The economy’s tightening. Signs are everywhere.
After topping $4 earlier this summer, Eastern Jackson County gas prices continue to hover around $3.50. Homes are selling slowly. Loans are hard to come by. And earlier this week, the sale of Merrill Lynch and the federal government’s bailout of insurance giant AIG sank the Dow Jones Industrial Average 25 percent.
There’s plenty to get you down. But there’s also reason to hope.
Philanthropy climbed from $295 billion in 2006 to $307 billion in 2007, an increase of more than 4 percent. What’s even more significant is that the jump, which occurred in a year when many began feeling the press of a tightening economy, happened despite Warren Buffet’s $31 million gift the previous year to the Bill and Melinda Gates Foundation. That the $307 billion given in 2007 did not include Buffet’s gift makes the increase even more significant.
If philanthropy is available and growing, how do nonprofit organizations get their fare share? By sticking to the basics.
First, encourage the organizations you care about to remember their missions. They should invite donors and prospects to give to the differences they make in people’s lives, not their budgetary needs or financial shortfalls. Encourage nonprofits to emphasize benefits over features and be specific about how philanthropy will increase their impacts.
Organizations should also ask their best donors to give more. Annually, nonprofits should personally invite thetop ten percent of their supporters to give more than they did the previous year. The requests should be made thoughtfully and emphasize how the additional dollars will help the organizations impact more people through their services.
Third, organizations should ask supporters to introduce them to new prospects. The surest path to new donors is paved by those who already give.

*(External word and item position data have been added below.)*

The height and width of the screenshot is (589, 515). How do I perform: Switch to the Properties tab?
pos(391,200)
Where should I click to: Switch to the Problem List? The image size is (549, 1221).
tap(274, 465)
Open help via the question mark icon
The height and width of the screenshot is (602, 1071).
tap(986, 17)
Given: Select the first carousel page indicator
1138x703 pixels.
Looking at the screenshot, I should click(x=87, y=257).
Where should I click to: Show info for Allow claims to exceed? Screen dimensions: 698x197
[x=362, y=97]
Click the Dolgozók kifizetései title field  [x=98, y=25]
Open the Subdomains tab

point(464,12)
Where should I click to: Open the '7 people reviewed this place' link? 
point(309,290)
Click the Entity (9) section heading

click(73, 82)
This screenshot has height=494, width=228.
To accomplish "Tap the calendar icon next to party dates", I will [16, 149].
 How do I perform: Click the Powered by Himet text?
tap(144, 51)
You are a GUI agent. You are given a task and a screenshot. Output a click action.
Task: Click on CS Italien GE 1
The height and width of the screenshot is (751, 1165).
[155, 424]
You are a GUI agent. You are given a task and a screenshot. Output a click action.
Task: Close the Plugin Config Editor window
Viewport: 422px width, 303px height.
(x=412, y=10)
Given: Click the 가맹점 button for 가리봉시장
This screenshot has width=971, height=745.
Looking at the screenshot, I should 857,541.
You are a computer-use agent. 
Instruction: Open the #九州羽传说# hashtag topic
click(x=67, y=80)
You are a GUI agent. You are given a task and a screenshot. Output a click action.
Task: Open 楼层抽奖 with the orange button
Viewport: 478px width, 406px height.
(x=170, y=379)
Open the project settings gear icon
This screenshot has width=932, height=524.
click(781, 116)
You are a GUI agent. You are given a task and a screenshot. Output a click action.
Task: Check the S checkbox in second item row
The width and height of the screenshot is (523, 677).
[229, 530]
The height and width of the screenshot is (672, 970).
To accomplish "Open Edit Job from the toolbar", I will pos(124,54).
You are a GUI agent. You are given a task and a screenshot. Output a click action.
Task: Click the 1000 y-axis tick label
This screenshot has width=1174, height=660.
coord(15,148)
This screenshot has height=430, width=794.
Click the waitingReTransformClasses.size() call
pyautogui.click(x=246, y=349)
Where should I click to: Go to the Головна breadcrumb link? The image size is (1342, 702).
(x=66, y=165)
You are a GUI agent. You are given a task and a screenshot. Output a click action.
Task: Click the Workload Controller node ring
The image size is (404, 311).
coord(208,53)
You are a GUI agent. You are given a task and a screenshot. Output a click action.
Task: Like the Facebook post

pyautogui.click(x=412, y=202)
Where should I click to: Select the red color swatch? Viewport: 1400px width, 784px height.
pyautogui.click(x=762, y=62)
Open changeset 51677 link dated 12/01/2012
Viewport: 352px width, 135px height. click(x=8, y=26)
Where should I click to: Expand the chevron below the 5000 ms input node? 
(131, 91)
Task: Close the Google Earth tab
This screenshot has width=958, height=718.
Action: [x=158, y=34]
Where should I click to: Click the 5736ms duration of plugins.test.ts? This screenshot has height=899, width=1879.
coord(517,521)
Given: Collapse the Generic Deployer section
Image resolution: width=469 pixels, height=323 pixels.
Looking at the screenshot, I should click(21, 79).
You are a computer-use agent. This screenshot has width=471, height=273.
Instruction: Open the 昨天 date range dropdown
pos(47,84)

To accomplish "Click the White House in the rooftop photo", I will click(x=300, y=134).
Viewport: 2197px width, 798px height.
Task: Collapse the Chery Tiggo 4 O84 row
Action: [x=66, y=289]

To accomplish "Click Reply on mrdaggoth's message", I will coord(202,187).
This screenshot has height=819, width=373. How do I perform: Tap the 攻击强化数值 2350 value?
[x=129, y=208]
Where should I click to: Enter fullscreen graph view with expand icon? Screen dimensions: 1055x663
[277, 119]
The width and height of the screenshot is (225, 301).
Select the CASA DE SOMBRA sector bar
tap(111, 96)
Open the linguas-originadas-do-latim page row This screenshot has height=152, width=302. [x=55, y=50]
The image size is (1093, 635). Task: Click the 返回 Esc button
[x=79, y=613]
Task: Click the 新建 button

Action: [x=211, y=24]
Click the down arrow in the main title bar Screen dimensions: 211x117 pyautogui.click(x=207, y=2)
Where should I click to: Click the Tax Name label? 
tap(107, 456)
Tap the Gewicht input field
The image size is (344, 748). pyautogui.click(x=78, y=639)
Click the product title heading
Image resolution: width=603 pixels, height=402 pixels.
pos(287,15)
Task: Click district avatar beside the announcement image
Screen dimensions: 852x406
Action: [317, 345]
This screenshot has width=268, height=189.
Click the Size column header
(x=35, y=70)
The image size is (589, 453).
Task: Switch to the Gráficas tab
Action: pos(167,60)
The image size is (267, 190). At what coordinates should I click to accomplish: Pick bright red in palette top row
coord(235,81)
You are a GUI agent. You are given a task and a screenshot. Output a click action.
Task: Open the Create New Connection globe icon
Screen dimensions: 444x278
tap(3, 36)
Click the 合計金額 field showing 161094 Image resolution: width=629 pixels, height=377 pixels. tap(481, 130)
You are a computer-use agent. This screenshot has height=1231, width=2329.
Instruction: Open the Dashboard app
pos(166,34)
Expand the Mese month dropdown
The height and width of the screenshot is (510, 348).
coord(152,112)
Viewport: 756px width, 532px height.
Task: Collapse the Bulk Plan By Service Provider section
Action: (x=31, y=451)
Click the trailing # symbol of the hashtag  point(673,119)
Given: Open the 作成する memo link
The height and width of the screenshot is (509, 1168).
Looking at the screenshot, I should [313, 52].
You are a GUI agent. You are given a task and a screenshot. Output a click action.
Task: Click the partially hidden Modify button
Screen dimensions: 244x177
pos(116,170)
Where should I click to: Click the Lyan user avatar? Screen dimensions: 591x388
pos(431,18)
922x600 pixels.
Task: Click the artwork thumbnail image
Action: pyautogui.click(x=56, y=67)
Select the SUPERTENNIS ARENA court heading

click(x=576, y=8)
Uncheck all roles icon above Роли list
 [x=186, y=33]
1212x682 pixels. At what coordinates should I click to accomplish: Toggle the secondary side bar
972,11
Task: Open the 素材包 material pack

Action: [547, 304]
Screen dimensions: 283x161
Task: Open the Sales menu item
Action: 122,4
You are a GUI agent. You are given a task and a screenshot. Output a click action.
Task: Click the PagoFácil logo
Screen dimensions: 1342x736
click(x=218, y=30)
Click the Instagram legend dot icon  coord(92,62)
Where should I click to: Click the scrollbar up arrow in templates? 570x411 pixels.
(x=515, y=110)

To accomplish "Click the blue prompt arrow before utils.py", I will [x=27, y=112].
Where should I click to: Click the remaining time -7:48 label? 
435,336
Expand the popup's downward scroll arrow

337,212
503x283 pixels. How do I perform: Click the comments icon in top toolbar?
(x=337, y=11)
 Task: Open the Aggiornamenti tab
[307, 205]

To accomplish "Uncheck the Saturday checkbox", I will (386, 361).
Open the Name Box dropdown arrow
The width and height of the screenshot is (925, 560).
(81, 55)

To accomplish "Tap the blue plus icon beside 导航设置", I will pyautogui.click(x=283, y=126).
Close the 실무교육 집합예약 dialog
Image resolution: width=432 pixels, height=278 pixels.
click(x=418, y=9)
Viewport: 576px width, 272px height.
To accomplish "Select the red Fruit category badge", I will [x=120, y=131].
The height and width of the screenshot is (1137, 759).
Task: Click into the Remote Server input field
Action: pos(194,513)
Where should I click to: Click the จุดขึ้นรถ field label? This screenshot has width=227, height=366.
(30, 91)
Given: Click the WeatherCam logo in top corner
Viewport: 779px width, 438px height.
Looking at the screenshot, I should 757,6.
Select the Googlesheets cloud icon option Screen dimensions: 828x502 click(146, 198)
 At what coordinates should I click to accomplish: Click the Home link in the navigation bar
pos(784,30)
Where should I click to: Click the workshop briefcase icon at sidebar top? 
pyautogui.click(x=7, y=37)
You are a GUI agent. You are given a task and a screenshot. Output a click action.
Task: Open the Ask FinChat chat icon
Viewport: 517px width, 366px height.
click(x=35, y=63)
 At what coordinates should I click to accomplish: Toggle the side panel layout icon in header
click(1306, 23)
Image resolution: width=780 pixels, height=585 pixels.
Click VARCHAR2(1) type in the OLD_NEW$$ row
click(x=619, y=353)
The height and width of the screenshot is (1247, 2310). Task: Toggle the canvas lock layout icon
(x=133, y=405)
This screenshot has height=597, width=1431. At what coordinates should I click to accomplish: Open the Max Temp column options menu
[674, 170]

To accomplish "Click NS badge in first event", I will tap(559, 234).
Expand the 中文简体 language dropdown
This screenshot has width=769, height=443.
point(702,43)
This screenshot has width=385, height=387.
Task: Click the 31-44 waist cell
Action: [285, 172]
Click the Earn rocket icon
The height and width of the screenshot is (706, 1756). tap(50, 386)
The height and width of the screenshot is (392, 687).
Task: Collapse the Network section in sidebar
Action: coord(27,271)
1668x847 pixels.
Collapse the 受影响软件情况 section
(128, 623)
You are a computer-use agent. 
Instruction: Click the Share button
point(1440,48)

Next, organizations that want to raise more money should live by the numbers. We know individuals give 85 percent of all charitable gifts – not corporations or foundations – and that 15 percent of all donors are responsible for 85 percent of all philanthropy. Encourage the organizations about which you are passionate to live by these metrics.
Finally, encourage the organizations you care about to build champions. Nonprofits need people who place their livelihoods above nearly everything else, save themselves and their families. Such advocates help nonprofit organizations exceed their goals and lead them to others who care about their missions.
I spent most of last week with Boy Scout councils in Connecticut, New York and Pennsylvania. While their demographics differ, they possess a striking similarity: committed constituents.
From the head of a community foundation to a retired banker to the owner of a small construction company, the councils’ donors – when asked to quantify their philanthropic plans – pledged ongoing annual support and significant additional dollars for capital improvements.
They understand the councils’ physical and programmatic needs. But they give because the councils have clearly presented their cases for support, asked for specific gifts and demonstrated the differences more philanthropy will make in young lives.
Many will point in coming weeks to a darkening economy as cause for skepticism and doubt. And while it’s true the economy is tightening, our commitment to improving the lives of those around us has always proven stronger and more resilient than any challenge we’ve faced.
Believe what you will, but know I’m betting on a bright future. You’re welcome to join me.
Matt Beem is president of Hartsook Companies, an international fundraising consulting firm. He lives in Independence.